Medway Council reversed its decision to close St Peter's
A Kent school saved from closure after a parent-led campaign has found itself at the centre of an election row.
The Labour and Conservative candidates for Rochester and Strood said they played a key role in reversing Medway Council's decision to shut St Peter's.
Labour's Teresa Murray said she had been alongside parents "since day one" whilst Tory Mark Reckless said he had "played a central role".
Lib Dem Geoff Juby also said he had voted against the proposal.
Ms Murray is set to visit the primary school alongside Children's Secretary Ed Balls.
She said: "We are celebrating with (Mr Balls) our success, and to me St Peter's epitomizes everything we have achieved with Labour.
"They have had a £3m investment and there's a classroom assistant in every class.
"I hope the parents would say from day one I have been there with them because it was a fantastic campaign."
Mr Reckless said: "I joined the campaign and demanded publicly and privately that the Conservative council reverse its decision and keep it open.
"I would give all credit to the parents but I played a central role."
He added: "(Mr Balls) would be better advised to concentrate on his own constituency."
Mr Juby said: "I was involved with the campaign but not as much as Teresa Murray."
Referring to Mr Reckless' claims, he added: "It's ridiculous when it was the Conservatives who wanted to close the school."

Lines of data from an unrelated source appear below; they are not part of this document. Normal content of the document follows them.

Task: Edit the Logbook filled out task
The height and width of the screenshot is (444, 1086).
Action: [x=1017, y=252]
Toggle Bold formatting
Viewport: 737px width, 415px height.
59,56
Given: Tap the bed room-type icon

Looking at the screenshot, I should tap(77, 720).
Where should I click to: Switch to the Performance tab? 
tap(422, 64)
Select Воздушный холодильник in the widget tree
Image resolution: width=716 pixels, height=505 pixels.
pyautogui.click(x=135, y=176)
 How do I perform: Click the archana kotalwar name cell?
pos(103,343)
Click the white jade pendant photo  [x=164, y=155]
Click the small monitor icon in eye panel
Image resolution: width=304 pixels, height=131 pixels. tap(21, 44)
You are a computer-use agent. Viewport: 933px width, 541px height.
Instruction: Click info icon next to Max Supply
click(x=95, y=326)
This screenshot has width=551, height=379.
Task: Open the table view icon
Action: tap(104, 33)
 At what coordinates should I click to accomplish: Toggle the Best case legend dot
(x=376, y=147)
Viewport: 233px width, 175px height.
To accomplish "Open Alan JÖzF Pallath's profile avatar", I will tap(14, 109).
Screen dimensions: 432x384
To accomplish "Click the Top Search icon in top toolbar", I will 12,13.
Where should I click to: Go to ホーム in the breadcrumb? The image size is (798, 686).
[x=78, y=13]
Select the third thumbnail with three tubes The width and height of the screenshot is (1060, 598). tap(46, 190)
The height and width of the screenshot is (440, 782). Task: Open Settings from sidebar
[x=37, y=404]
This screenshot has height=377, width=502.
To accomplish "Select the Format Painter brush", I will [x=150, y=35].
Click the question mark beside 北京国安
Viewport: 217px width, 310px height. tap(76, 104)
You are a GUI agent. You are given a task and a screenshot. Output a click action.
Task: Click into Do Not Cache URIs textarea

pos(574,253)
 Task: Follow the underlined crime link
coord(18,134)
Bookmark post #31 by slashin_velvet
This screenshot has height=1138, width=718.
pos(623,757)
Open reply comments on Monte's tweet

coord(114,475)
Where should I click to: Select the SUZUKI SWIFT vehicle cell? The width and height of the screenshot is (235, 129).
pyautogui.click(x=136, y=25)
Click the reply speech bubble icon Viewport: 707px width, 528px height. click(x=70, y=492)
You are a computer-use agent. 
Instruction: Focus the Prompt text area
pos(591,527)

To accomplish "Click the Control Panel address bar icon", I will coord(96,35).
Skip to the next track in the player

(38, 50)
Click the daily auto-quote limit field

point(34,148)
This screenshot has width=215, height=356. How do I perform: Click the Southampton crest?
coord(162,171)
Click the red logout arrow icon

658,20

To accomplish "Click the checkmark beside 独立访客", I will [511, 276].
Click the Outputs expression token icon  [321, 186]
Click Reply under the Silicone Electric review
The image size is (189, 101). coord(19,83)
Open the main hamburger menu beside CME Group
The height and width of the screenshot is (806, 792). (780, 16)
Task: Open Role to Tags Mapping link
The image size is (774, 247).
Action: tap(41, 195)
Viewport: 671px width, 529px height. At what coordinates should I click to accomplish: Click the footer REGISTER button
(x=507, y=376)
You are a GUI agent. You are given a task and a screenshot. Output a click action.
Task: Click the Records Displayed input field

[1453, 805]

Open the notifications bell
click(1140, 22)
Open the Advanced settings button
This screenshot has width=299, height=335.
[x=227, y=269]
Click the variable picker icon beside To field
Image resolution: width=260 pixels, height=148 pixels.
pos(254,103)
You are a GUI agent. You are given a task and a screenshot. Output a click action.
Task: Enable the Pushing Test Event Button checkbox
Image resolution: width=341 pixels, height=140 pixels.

Medway Council announced in April 2009 it was considering the future of three schools as it restructured education and reduced surplus places.
Thousands of people supported campaigns to keep all three, but councillors chose to close St John's and Ridge Meadow schools, while saving St Peter's.
Candidates standing in Rochester and Strood are: Lib Dem: Geoff Juby; Green: Simon Marchant; Labour: Teresa Murray; Conservative: Mark Reckless; English Democrats: Ron Sands.